- [PROBLEM REQUIREMENTS]:
In the records, from the line containing "Screen dimensions: 960x731" through the end of the records, rename "Instruction" to "Command" and reproduce that stretch with nothing else changed. Omit the pictures from the output.

----- ENTRIES -----

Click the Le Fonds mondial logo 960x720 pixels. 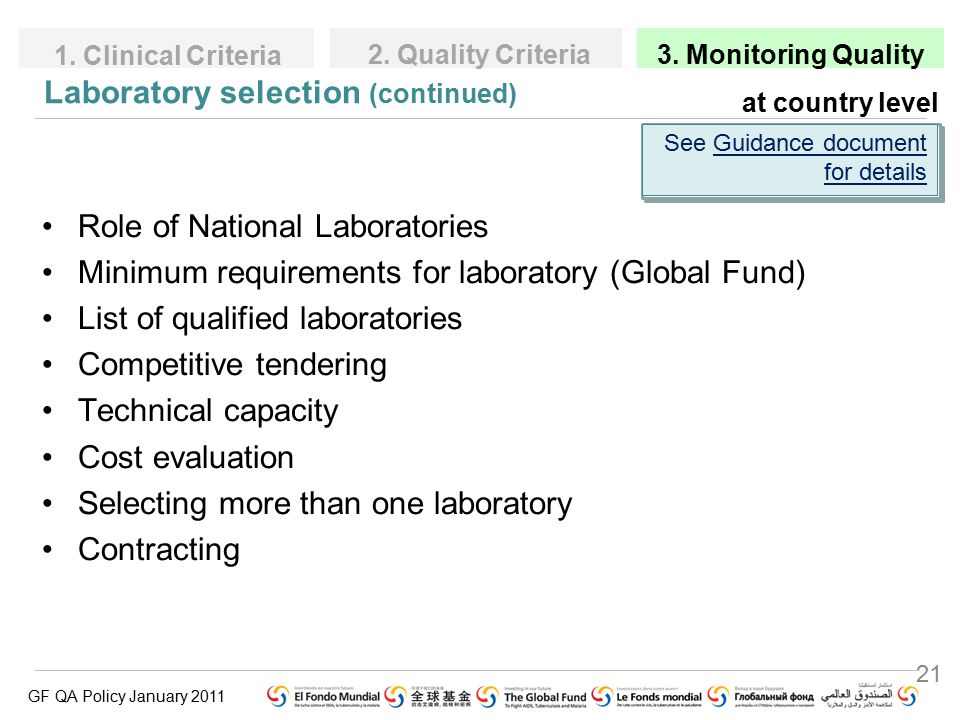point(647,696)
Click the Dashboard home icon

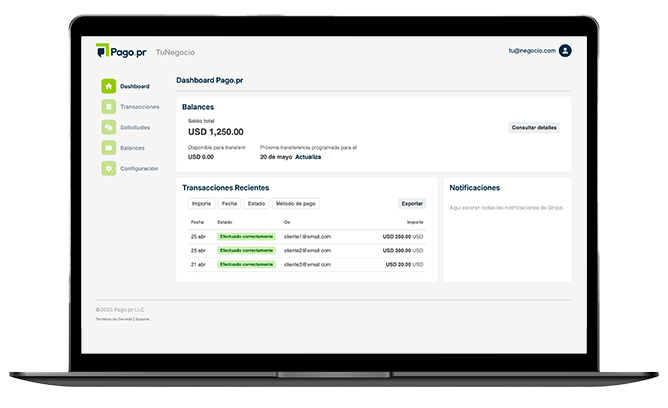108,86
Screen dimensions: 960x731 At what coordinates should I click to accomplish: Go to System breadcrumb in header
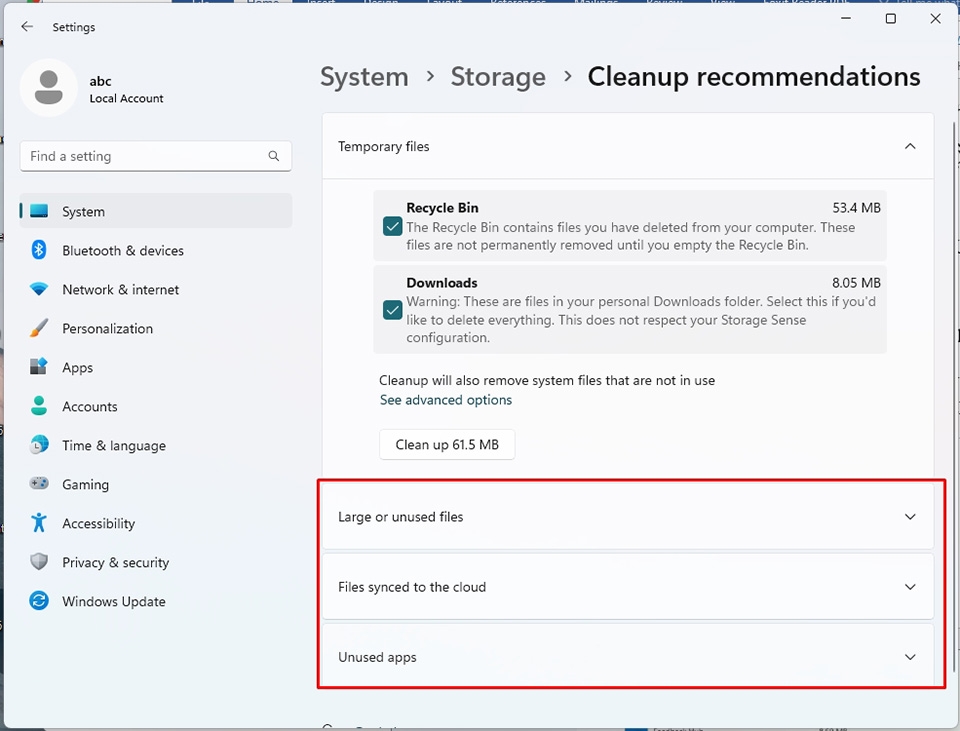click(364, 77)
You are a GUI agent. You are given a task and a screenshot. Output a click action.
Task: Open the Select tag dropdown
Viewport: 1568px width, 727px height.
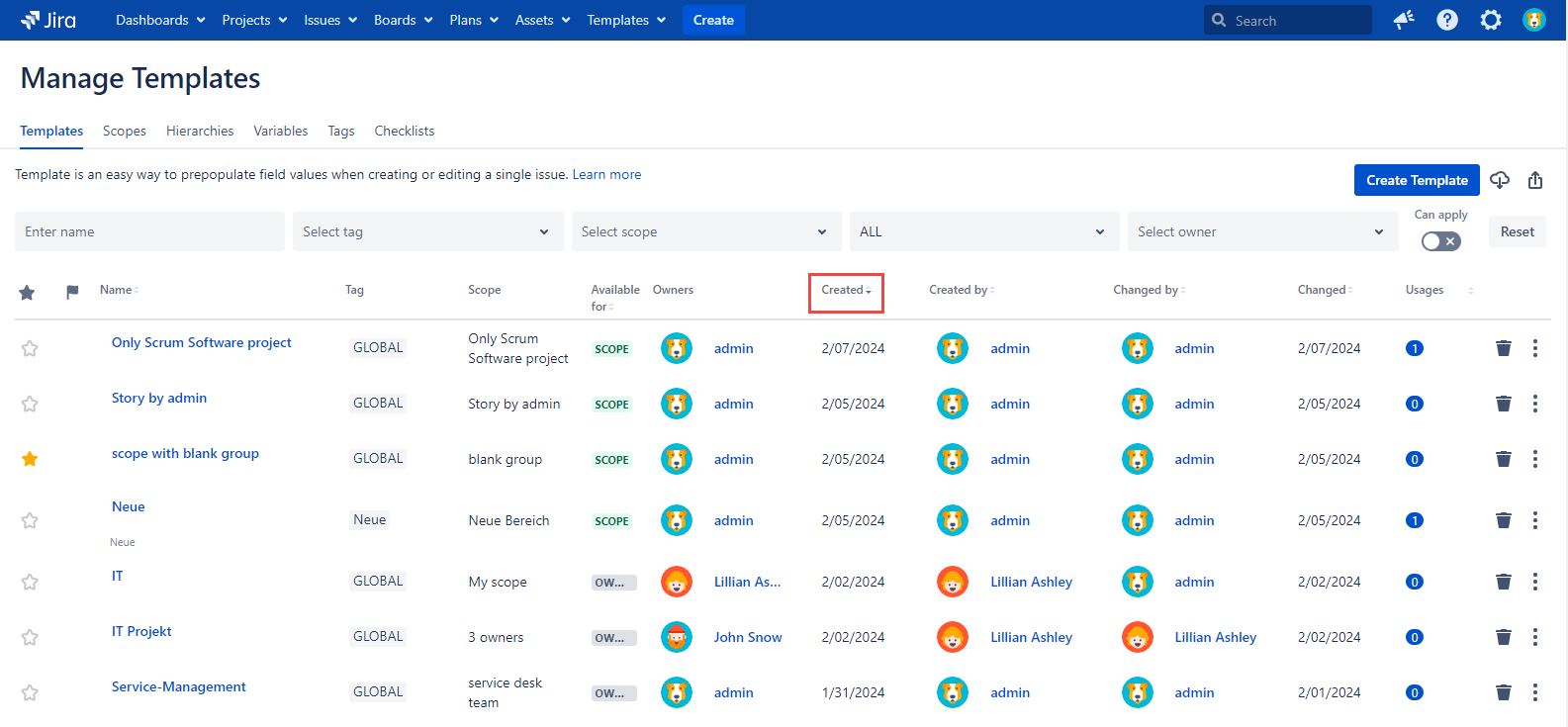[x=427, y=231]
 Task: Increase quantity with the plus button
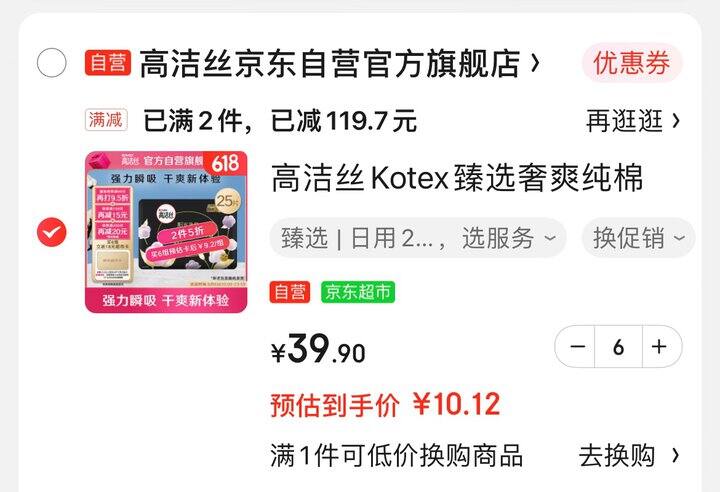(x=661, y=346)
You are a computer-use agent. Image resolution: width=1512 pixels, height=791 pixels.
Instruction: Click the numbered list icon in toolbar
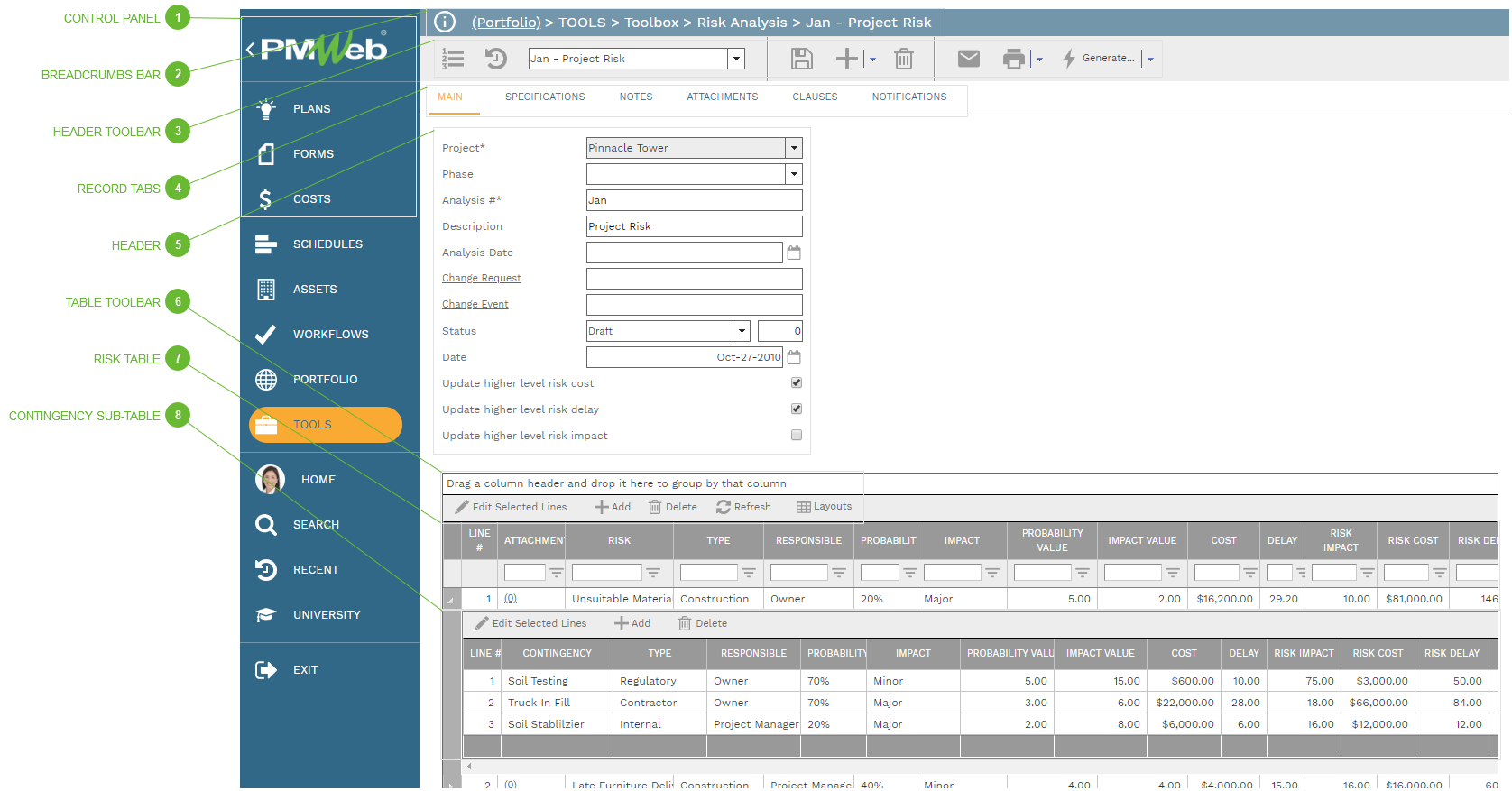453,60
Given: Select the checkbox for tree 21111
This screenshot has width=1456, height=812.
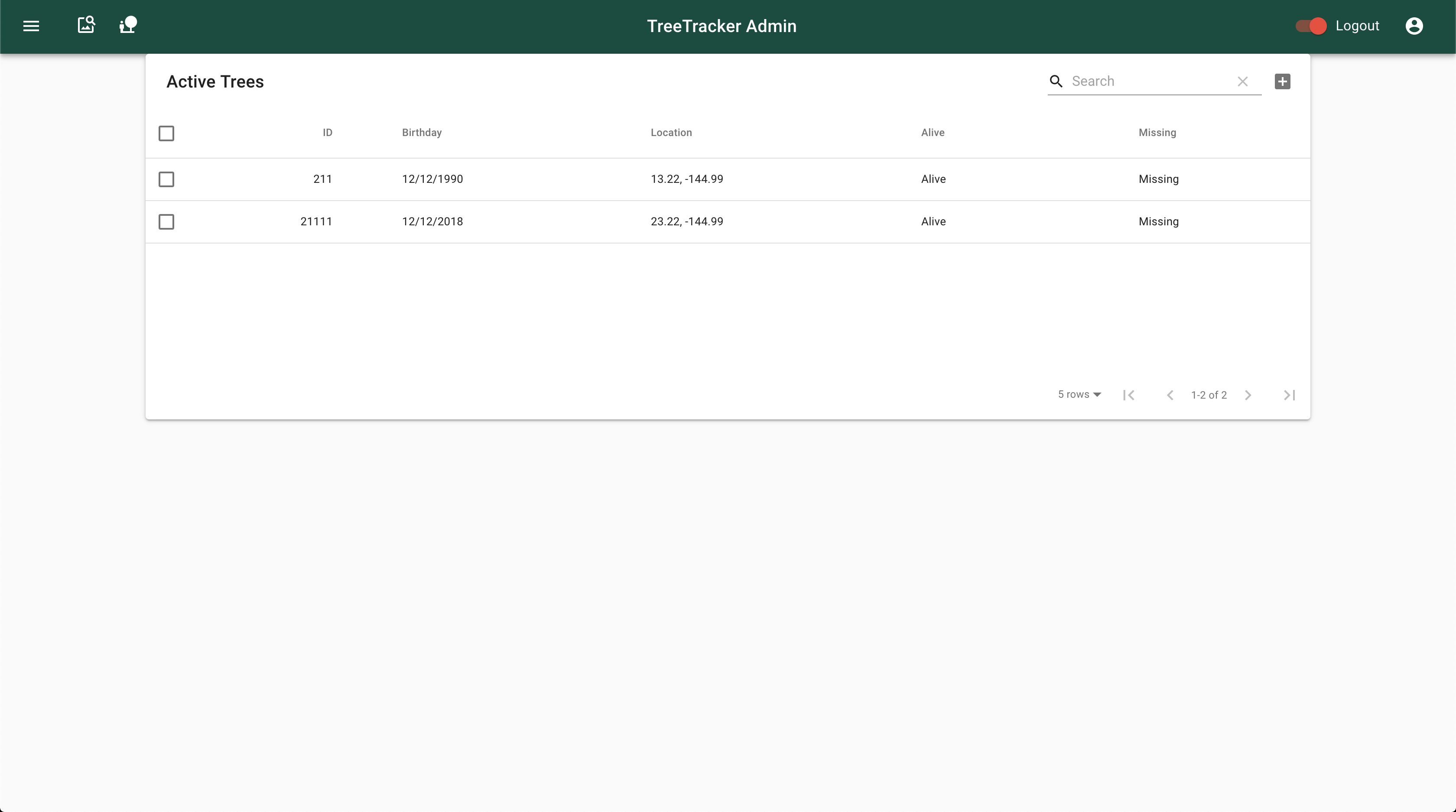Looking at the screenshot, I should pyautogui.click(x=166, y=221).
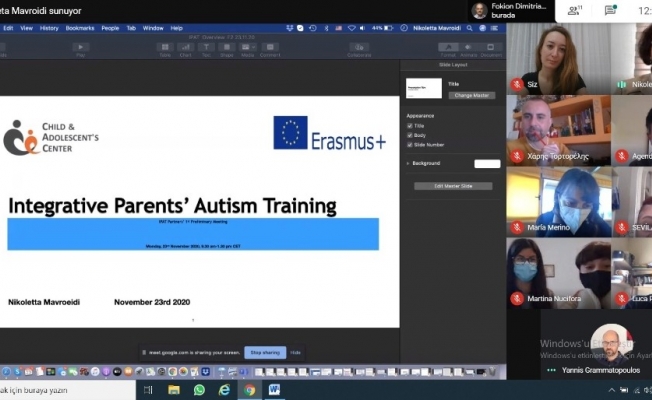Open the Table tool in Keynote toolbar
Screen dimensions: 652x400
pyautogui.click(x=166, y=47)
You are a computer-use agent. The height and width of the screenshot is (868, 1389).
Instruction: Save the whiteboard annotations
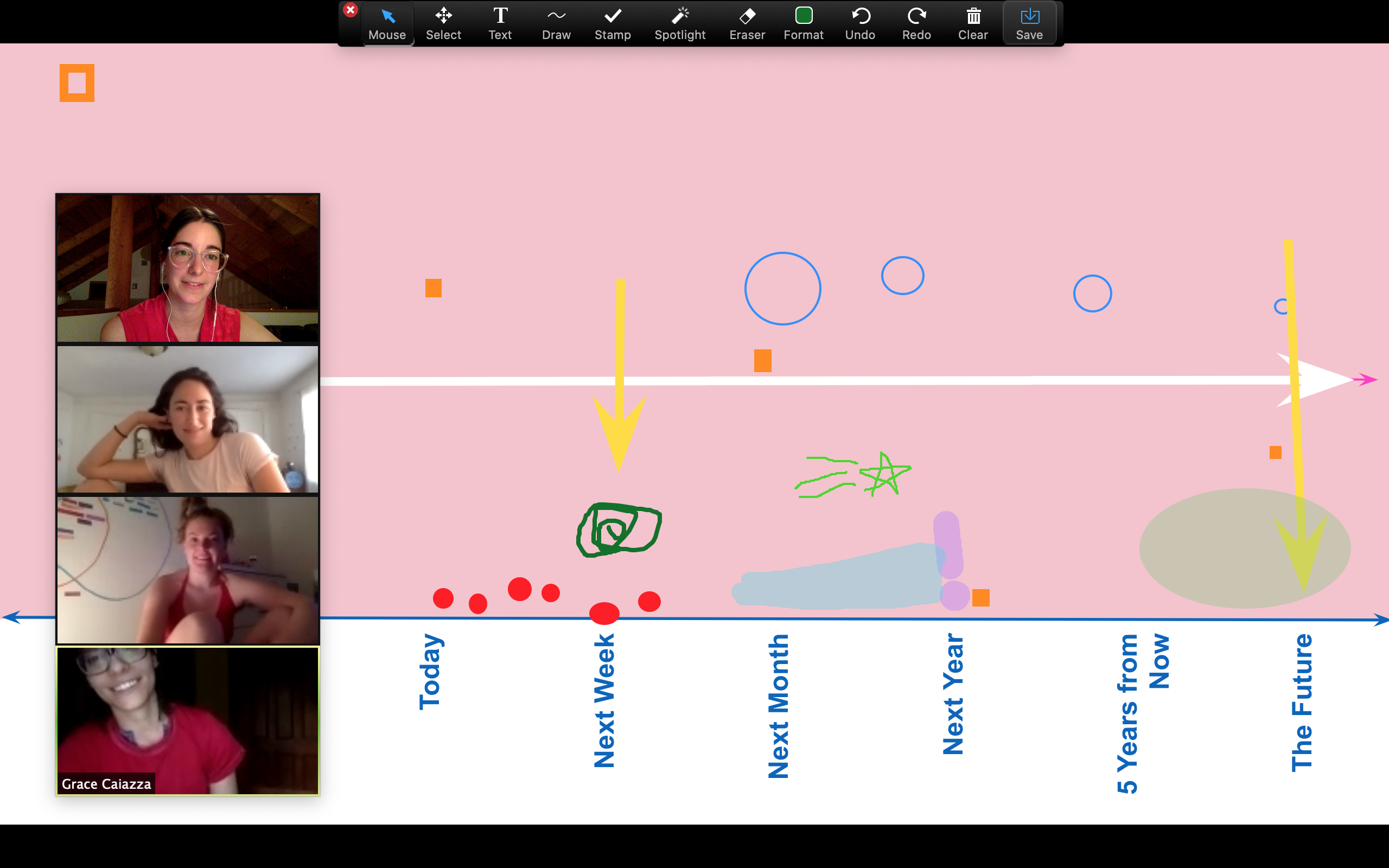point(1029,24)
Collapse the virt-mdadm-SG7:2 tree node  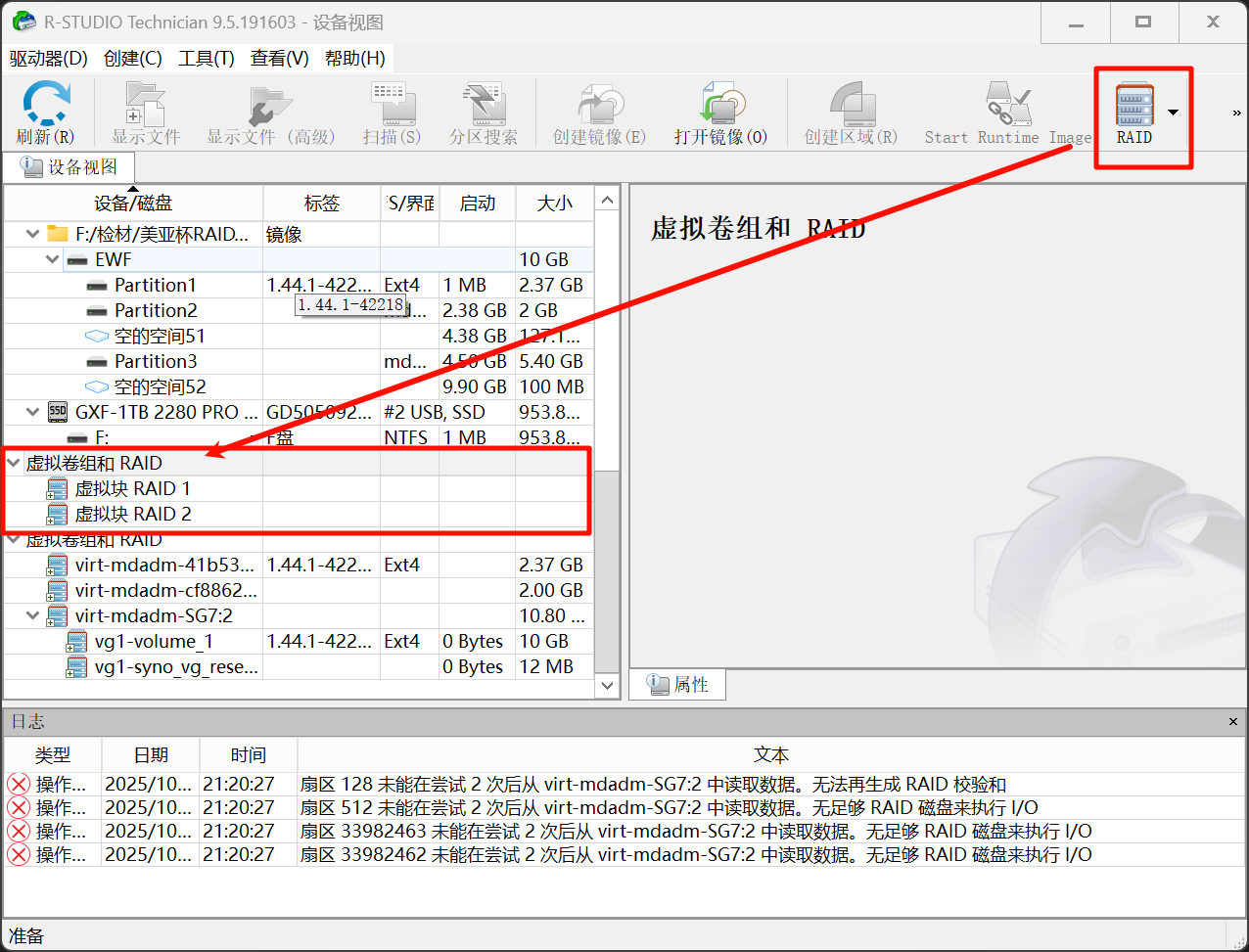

-----

- [ANSWER FOR THE TASK]:
Screen dimensions: 960x731 At what coordinates should I click to accomplish: Go to System breadcrumb in header
click(364, 77)
You are a GUI agent. You are given a task and a screenshot. Output a click action.
Task: Open the Select tag dropdown
Viewport: 1568px width, 727px height.
[x=427, y=231]
 Task: Increase quantity with the plus button
(x=661, y=346)
You are a computer-use agent. Image resolution: width=1512 pixels, height=791 pixels.
Command: Click the numbered list icon in toolbar
453,60
Given: Select the checkbox for tree 21111
This screenshot has width=1456, height=812.
Looking at the screenshot, I should pyautogui.click(x=166, y=221).
Open the Table tool in Keynote toolbar
Screen dimensions: 652x400
pyautogui.click(x=166, y=47)
You are a computer-use agent. The height and width of the screenshot is (868, 1389).
Command: Save the whiteboard annotations
point(1029,24)
Collapse the virt-mdadm-SG7:2 tree node  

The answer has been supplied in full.